### Exercise data
########################################
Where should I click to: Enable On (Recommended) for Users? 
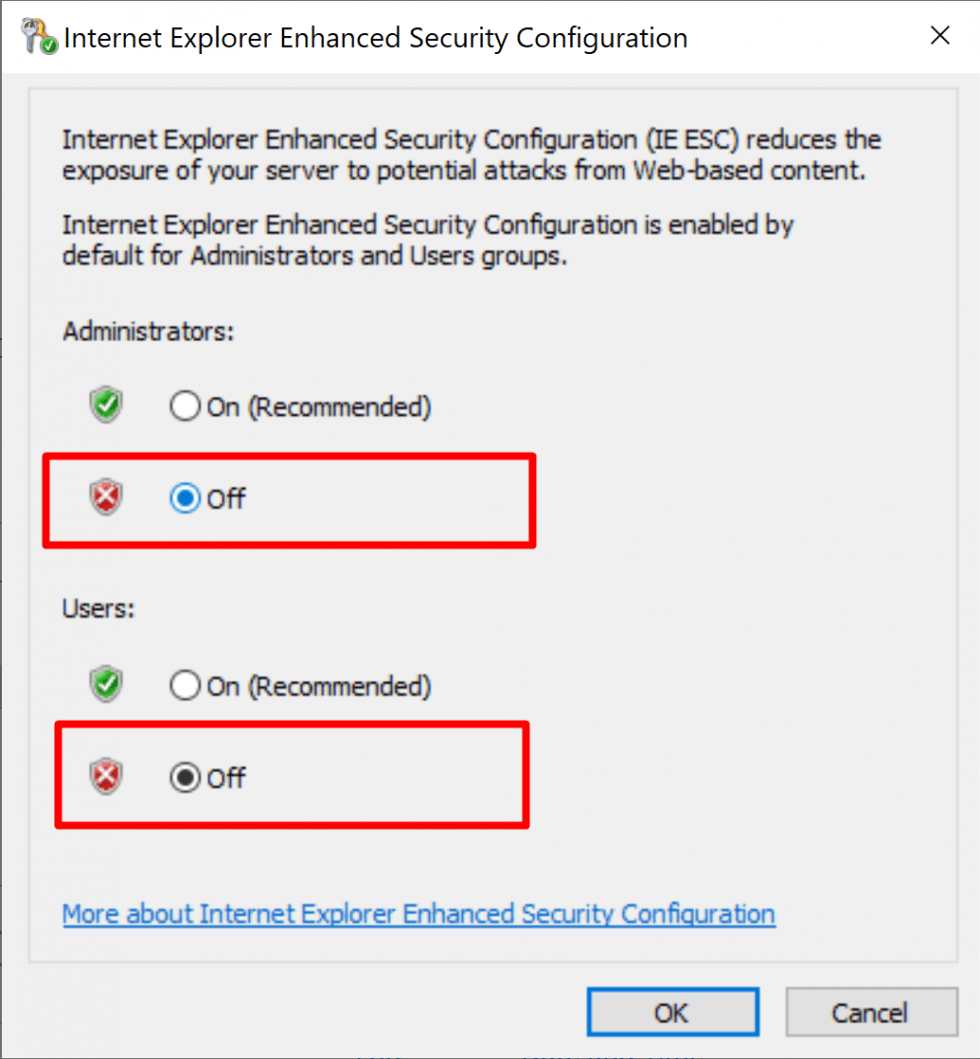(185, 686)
########################################
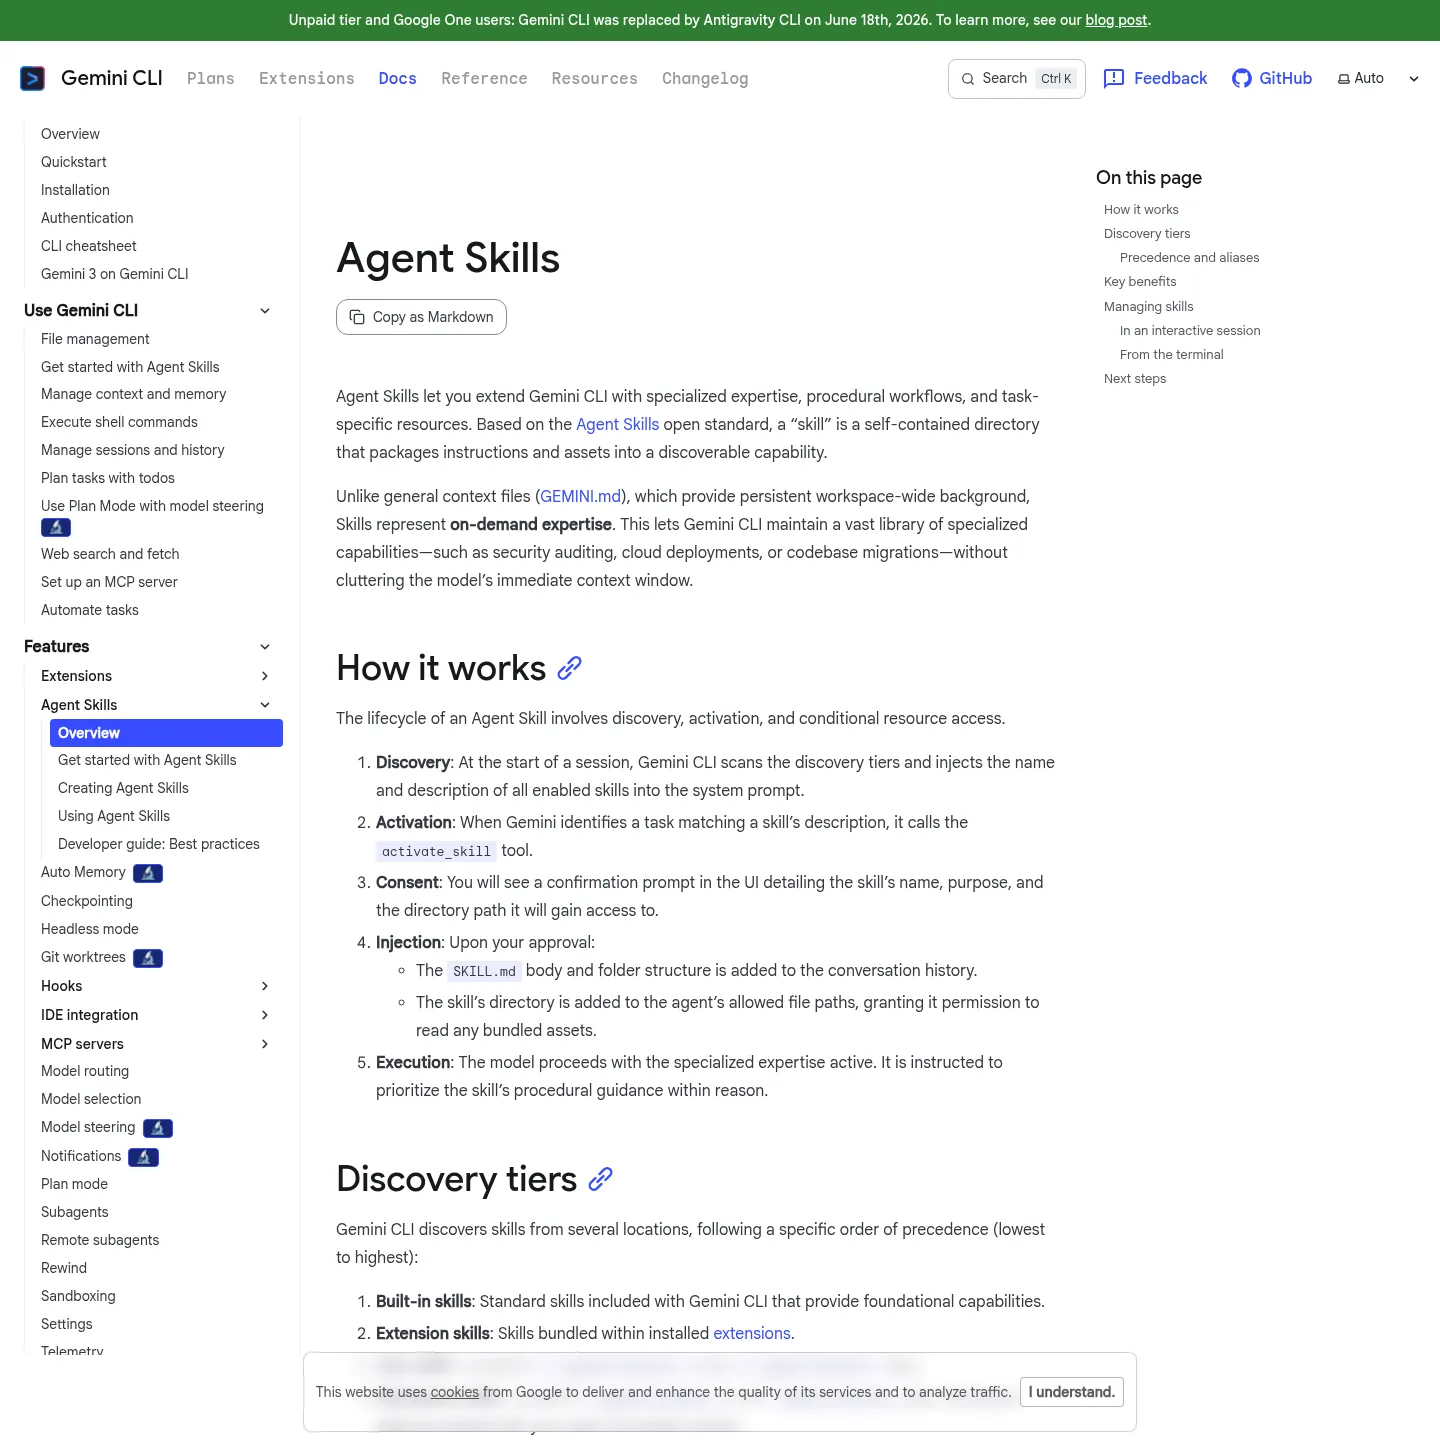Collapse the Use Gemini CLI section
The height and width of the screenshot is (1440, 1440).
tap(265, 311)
########################################
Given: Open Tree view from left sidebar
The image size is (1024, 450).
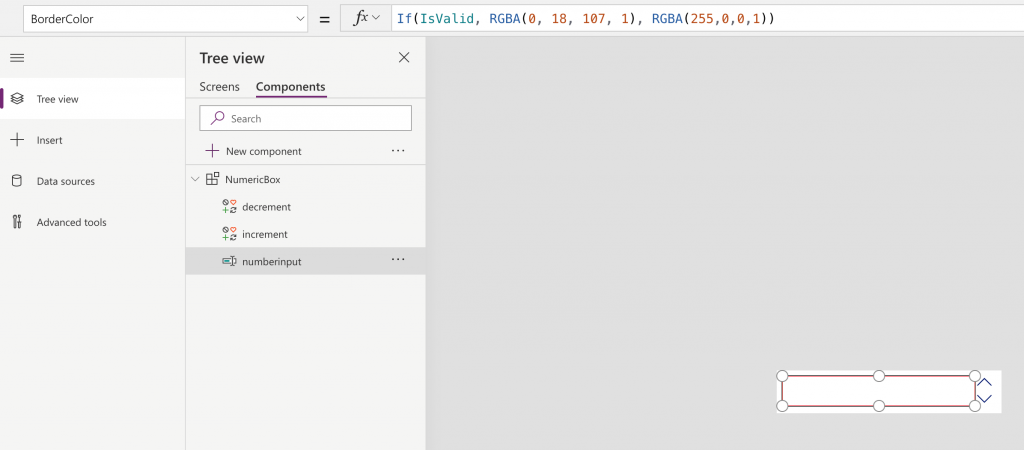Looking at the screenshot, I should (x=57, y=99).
########################################
### Work required
Render the lines from the one containing "Given: Open Tree view from left sidebar" through the one containing "Looking at the" as a two-column CSV with the columns input and output. Give one row per item, with the text in input and its answer in output. Put each field in quotation marks, turn line breaks into spaces, and leave the pictures out.

### Task response
input,output
"Given: Open Tree view from left sidebar The image size is (1024, 450).","Looking at the screenshot, I should (x=57, y=99)."